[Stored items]
■ ■ ■ ■ ■ ■ ■
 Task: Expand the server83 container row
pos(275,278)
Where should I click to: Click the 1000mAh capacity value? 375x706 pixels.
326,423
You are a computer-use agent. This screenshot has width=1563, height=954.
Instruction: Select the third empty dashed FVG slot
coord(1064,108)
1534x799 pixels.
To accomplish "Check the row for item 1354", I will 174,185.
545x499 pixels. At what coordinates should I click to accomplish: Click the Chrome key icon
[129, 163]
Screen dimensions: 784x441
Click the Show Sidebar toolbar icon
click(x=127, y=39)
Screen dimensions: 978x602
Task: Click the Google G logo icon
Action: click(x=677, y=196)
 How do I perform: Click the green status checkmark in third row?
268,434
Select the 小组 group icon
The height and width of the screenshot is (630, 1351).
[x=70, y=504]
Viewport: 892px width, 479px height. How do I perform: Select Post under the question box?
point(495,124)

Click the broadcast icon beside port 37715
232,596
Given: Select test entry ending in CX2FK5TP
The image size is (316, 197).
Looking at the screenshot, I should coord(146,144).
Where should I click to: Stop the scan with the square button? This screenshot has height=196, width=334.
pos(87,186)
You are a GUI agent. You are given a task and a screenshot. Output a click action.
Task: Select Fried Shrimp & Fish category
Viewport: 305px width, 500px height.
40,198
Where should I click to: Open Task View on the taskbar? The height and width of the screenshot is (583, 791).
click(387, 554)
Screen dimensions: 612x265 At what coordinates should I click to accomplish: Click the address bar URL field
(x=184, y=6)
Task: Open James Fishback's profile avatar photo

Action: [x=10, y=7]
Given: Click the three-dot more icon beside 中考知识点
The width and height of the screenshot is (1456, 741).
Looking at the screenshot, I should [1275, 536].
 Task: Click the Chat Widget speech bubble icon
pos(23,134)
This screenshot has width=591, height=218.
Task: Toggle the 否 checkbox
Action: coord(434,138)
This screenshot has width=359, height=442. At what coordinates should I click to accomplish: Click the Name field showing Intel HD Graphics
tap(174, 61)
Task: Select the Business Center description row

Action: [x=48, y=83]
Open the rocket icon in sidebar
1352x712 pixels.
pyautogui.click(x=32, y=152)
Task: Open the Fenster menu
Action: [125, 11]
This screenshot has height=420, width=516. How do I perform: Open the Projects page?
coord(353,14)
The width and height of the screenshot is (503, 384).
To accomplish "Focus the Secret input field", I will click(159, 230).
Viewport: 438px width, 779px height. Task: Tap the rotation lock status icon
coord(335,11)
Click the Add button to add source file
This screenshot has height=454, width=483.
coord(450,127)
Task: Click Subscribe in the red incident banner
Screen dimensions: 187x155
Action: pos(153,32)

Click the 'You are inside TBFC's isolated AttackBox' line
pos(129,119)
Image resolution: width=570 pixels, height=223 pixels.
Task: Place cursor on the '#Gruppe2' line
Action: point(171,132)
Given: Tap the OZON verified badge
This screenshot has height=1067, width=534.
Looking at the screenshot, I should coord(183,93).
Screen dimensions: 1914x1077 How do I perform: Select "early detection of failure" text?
■ ■ ■ ■ ■ ■ ■
**REQUIREMENT:** Nothing should be changed: write out all of the data as is.

**ANSWER FOR THE TASK:**
 Task: Expand the server83 container row
pos(275,278)
Where should I click to: Click the 1000mAh capacity value? 375x706 pixels.
326,423
You are a computer-use agent. This screenshot has width=1563, height=954.
Instruction: Select the third empty dashed FVG slot
coord(1064,108)
1534x799 pixels.
To accomplish "Check the row for item 1354", I will 174,185.
545x499 pixels. At what coordinates should I click to accomplish: Click the Chrome key icon
[129, 163]
Screen dimensions: 784x441
Click the Show Sidebar toolbar icon
click(x=127, y=39)
Screen dimensions: 978x602
Task: Click the Google G logo icon
Action: click(x=677, y=196)
 How do I perform: Click the green status checkmark in third row?
268,434
Select the 小组 group icon
The height and width of the screenshot is (630, 1351).
[x=70, y=504]
Viewport: 892px width, 479px height. How do I perform: Select Post under the question box?
point(495,124)

Click the broadcast icon beside port 37715
232,596
Given: Select test entry ending in CX2FK5TP
The image size is (316, 197).
Looking at the screenshot, I should coord(146,144).
Where should I click to: Stop the scan with the square button? This screenshot has height=196, width=334.
pos(87,186)
You are a GUI agent. You are given a task and a screenshot. Output a click action.
Task: Select Fried Shrimp & Fish category
Viewport: 305px width, 500px height.
40,198
Where should I click to: Open Task View on the taskbar? The height and width of the screenshot is (583, 791).
click(387, 554)
Screen dimensions: 612x265 At what coordinates should I click to accomplish: Click the address bar URL field
(x=184, y=6)
Task: Open James Fishback's profile avatar photo

Action: [x=10, y=7]
Given: Click the three-dot more icon beside 中考知识点
The width and height of the screenshot is (1456, 741).
Looking at the screenshot, I should [1275, 536].
 Task: Click the Chat Widget speech bubble icon
pos(23,134)
This screenshot has width=591, height=218.
Task: Toggle the 否 checkbox
Action: coord(434,138)
This screenshot has width=359, height=442. At what coordinates should I click to accomplish: Click the Name field showing Intel HD Graphics
tap(174, 61)
Task: Select the Business Center description row

Action: [x=48, y=83]
Open the rocket icon in sidebar
1352x712 pixels.
pyautogui.click(x=32, y=152)
Task: Open the Fenster menu
Action: [125, 11]
This screenshot has height=420, width=516. How do I perform: Open the Projects page?
coord(353,14)
The width and height of the screenshot is (503, 384).
To accomplish "Focus the Secret input field", I will click(159, 230).
Viewport: 438px width, 779px height. Task: Tap the rotation lock status icon
coord(335,11)
Click the Add button to add source file
This screenshot has height=454, width=483.
coord(450,127)
Task: Click Subscribe in the red incident banner
Screen dimensions: 187x155
Action: pos(153,32)

Click the 'You are inside TBFC's isolated AttackBox' line
pos(129,119)
Image resolution: width=570 pixels, height=223 pixels.
Task: Place cursor on the '#Gruppe2' line
Action: point(171,132)
Given: Tap the OZON verified badge
This screenshot has height=1067, width=534.
Looking at the screenshot, I should coord(183,93).
Screen dimensions: 1914x1077 How do I perform: Select "early detection of failure" text?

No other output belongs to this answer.